La locandina del film "Non essere cattivo"

Periferia romana, anni Novanta. Cesare (Luca Marinelli) e Vittorio (Alessandro Borghi), tossici e amici dall'infanzia, vivono nel quartiere di Ostia, tirando a campare con lo spaccio e piccoli furtarelli. In seguito all'ennesimo trip, il secondo decide di cambiare il proprio destino, ma la deriva di Cesare trascinerà entrambi in un inferno destinato a concludersi in tragedia.

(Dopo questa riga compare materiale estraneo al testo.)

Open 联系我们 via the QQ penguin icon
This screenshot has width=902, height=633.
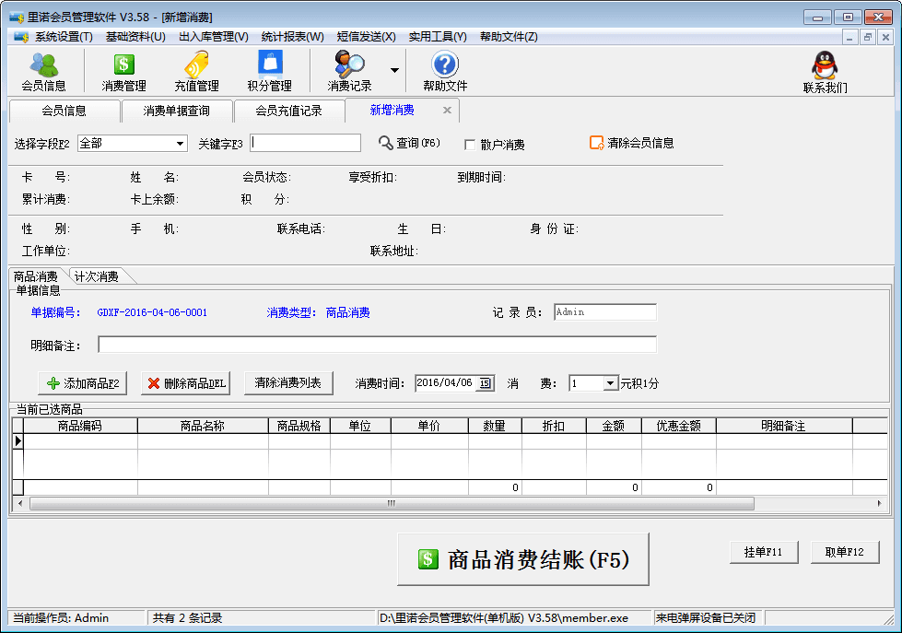click(823, 70)
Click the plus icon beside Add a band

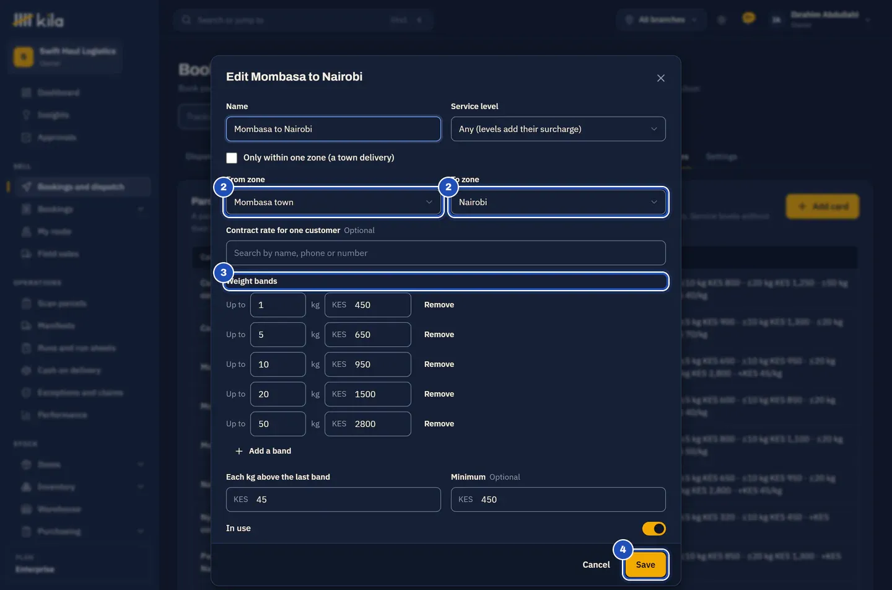click(x=239, y=451)
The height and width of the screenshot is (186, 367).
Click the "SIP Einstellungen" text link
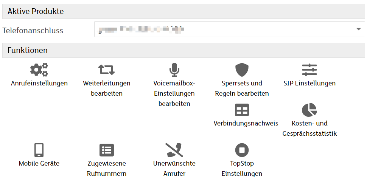tap(309, 83)
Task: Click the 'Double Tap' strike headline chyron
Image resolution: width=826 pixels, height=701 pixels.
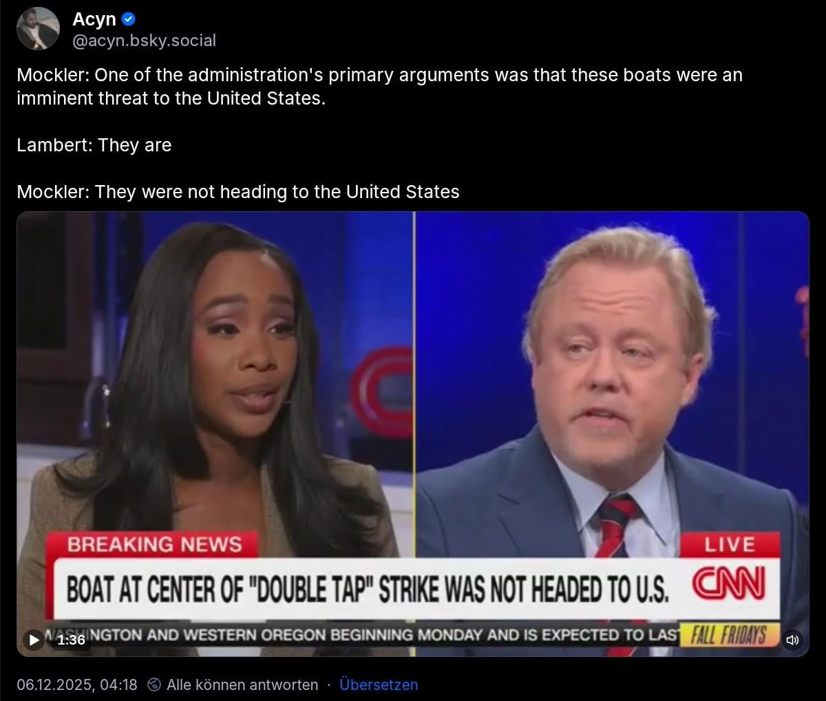Action: (x=368, y=588)
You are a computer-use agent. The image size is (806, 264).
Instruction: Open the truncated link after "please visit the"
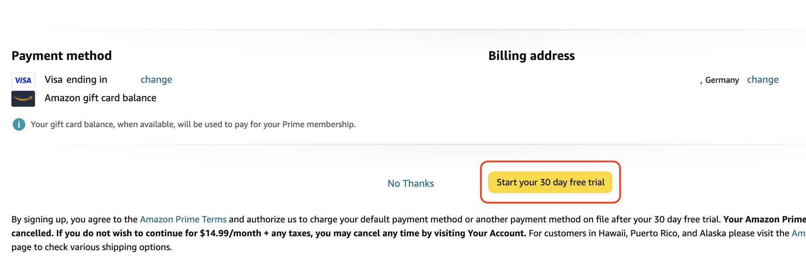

Trentadue anni dopo Amore tossico (1983), Claudio Caligari (anche sceneggiatore con Francesca Serafini e Giordano Meacci) torna a dipingere la dolente quotidianità dei borgatari romani, in quello che si rivela una sorta di testamento artistico, punto di chiusura di una prospettiva autoriale perennemente inseguita nel corso di una carriera (troppo) scarna. La droga, la dipendenza, le speranze, le disillusioni: ispirandosi alla lezione pasoliniana, Caligari tratteggia senza sconti una realtà disturbante e miseranda, rappresentando la degenerazione dei protagonisti (e in particolar modo di Cesare, incarnato da un ottimo Luca Marinelli) e legandola inscindibilmente ai luoghi (Ostia, messa in scena in tutta la sua sconfortante desolazione). Brutalità funzionale, stile scarno ed essenziale (realistici al limite della trivialità i dialoghi strettamente regionali), ma che rifugge dal mero documentarismo tramite inserti quasi onirici e visionari (le allucinazioni di Vittorio; la seduzione tra Cesare e Viviana, interpretata da Silvia D'Amico, sulle note di Be My Lover di La Bouche); peccato soltanto per un'eccessiva dose di autoreferenzialità (Caligari sembra a tratti cortocircuitare, dimostrandosi incapace di prescindere dalle proprie precedenti opere) e per un finale in odore di retorica. Bella fotografia di Maurizio Calvesi. Presentato fuori concorso alla Mostra del Cinema di Venezia.